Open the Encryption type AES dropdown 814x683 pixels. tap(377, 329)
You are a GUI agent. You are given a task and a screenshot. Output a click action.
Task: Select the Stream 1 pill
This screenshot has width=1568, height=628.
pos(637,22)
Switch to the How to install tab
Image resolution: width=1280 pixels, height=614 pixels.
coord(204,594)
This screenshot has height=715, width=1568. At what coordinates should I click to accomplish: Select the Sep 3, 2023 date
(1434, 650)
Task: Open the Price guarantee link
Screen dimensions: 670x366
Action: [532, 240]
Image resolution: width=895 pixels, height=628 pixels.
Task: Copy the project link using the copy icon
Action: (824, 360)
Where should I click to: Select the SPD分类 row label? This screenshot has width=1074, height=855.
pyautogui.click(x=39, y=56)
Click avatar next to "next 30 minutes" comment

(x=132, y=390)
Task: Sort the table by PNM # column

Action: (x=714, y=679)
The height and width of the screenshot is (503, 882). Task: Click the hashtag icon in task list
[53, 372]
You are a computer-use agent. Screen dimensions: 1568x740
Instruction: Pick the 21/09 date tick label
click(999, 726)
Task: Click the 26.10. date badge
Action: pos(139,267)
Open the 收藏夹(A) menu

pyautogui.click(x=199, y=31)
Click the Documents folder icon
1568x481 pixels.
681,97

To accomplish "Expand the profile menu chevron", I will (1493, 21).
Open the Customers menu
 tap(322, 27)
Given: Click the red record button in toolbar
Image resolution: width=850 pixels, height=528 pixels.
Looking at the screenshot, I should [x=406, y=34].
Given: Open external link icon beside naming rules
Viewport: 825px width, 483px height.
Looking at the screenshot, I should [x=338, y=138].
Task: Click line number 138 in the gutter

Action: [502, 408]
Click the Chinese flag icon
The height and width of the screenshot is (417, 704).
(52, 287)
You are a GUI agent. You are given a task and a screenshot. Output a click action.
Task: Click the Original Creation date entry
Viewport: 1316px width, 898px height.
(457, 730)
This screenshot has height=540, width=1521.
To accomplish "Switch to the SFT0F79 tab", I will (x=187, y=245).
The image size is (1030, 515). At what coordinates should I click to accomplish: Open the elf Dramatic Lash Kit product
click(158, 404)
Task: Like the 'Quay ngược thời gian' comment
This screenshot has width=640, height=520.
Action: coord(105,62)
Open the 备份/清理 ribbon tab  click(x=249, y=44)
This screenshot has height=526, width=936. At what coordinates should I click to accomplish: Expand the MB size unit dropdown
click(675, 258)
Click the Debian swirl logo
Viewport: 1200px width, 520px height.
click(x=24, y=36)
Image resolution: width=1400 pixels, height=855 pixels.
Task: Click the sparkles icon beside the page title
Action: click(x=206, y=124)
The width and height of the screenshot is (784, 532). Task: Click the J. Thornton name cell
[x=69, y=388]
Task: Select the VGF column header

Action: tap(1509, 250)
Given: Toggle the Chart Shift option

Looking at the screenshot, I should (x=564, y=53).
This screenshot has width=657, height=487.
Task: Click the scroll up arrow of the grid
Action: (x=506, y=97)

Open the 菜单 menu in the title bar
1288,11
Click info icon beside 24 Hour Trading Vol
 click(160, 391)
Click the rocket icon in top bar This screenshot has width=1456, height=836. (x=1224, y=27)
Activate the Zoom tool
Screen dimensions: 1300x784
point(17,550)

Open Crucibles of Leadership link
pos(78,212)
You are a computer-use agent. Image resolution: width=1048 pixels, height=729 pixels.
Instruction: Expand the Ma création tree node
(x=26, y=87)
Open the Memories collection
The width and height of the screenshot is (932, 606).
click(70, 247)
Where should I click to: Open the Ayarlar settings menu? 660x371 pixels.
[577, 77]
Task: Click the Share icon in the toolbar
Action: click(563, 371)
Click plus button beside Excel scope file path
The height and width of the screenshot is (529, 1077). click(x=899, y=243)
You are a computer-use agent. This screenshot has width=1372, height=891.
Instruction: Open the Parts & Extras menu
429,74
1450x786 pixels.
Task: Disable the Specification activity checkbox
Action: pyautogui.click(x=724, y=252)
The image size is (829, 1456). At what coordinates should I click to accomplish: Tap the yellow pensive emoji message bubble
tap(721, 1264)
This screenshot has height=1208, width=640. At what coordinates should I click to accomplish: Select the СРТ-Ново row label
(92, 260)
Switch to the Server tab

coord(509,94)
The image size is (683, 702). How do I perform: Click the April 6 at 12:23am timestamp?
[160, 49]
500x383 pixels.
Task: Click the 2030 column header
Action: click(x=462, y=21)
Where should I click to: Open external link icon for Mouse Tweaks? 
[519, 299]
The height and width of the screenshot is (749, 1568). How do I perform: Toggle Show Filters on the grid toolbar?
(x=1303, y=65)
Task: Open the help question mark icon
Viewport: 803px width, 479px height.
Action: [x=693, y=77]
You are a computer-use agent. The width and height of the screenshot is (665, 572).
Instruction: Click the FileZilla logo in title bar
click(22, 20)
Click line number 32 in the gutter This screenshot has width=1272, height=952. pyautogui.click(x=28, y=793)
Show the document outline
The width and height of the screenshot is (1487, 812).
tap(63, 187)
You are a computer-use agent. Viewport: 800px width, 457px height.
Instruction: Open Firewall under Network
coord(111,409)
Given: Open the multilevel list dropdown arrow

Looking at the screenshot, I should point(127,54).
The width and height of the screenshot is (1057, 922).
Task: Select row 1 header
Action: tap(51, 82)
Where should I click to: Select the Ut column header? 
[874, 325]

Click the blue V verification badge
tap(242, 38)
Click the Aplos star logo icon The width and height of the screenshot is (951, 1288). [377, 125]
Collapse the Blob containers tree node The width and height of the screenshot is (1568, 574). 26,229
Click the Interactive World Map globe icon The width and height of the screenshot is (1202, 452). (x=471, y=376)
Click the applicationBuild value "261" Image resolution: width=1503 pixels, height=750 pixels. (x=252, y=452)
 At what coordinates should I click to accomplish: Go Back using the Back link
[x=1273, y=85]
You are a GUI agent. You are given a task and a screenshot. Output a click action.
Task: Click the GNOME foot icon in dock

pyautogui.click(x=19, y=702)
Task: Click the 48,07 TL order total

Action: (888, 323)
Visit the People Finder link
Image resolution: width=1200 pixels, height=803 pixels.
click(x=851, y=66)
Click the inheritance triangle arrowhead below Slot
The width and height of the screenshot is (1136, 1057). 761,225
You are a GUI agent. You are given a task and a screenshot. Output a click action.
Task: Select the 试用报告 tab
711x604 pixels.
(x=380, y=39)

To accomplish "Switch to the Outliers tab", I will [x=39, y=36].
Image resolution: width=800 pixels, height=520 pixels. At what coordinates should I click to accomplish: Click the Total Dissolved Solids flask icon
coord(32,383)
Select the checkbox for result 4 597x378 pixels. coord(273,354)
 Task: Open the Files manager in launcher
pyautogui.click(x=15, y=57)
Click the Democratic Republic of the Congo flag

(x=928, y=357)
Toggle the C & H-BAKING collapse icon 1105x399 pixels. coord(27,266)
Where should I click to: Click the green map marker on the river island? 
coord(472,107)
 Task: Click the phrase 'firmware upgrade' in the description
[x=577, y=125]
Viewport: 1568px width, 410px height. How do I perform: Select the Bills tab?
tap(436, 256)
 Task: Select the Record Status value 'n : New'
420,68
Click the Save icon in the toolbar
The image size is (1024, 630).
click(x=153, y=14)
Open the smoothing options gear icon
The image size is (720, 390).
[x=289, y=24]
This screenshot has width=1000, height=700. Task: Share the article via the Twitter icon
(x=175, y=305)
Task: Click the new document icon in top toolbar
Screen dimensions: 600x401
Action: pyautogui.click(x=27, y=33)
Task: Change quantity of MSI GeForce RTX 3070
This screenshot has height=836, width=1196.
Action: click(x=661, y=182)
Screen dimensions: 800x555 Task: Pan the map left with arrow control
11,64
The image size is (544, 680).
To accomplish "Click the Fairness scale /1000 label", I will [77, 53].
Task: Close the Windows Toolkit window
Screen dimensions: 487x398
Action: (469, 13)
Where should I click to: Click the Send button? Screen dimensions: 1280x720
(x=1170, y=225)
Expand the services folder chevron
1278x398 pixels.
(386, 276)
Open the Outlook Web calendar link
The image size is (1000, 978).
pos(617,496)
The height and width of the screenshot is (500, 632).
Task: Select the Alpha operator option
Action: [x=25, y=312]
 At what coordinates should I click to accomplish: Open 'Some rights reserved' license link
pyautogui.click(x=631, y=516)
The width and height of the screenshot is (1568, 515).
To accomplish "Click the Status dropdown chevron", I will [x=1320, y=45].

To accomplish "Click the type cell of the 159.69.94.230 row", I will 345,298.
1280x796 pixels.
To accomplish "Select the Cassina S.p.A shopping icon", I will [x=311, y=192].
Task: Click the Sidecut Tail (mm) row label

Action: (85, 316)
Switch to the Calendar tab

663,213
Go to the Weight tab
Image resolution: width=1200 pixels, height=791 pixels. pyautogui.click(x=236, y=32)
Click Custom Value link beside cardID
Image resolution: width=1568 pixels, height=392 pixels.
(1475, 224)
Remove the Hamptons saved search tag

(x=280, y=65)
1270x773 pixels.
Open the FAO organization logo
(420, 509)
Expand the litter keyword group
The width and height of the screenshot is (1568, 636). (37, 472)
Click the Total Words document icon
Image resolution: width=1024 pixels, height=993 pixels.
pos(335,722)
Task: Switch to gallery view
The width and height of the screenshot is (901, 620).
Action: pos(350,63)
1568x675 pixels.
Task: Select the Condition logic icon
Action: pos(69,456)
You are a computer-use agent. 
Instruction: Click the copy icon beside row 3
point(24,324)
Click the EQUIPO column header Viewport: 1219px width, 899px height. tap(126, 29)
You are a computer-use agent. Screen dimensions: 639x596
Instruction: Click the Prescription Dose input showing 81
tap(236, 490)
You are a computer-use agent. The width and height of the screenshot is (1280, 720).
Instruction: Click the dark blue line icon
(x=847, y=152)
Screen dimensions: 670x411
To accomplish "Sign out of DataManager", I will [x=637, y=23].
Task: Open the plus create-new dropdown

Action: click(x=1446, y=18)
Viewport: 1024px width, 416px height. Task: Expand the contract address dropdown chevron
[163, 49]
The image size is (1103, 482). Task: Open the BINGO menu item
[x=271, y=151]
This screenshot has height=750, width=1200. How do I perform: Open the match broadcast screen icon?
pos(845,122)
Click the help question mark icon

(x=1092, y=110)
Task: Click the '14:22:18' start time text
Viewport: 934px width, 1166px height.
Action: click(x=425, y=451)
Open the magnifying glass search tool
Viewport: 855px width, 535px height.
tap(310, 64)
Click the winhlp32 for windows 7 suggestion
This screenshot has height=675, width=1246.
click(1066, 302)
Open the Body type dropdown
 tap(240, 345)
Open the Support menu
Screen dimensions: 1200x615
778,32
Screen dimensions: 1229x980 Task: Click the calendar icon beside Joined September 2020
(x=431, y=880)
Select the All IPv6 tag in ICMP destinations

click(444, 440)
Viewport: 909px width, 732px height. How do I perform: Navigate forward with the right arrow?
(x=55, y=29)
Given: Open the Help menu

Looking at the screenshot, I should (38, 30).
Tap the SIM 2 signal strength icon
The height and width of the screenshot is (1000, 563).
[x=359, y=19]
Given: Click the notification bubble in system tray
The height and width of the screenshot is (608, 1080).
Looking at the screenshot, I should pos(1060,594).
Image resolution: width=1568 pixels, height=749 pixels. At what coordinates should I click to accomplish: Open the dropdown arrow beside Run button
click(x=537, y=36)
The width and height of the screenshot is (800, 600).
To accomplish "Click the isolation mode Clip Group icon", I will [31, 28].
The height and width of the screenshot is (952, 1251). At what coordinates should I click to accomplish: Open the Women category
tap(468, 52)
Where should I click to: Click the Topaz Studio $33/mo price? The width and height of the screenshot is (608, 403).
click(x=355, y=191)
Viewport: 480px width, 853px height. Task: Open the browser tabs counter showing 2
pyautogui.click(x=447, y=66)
------------------------------
— Action item —
Using the listing above, pick out each line that contains the word "computer", then copy it.

— Exercise answer —
You are a computer-use agent. Screen dimensions: 1568x740
You are a computer-use agent. Image resolution: width=1048 pixels, height=729 pixels.
You are a computer-use agent. This screenshot has width=1372, height=891.
You are a computer-use agent. The width and height of the screenshot is (665, 572).
You are a computer-use agent. Viewport: 800px width, 457px height.
You are a computer-use agent. 
You are a computer-use agent. Screen dimensions: 639x596
You are a computer-use agent. The width and height of the screenshot is (1280, 720).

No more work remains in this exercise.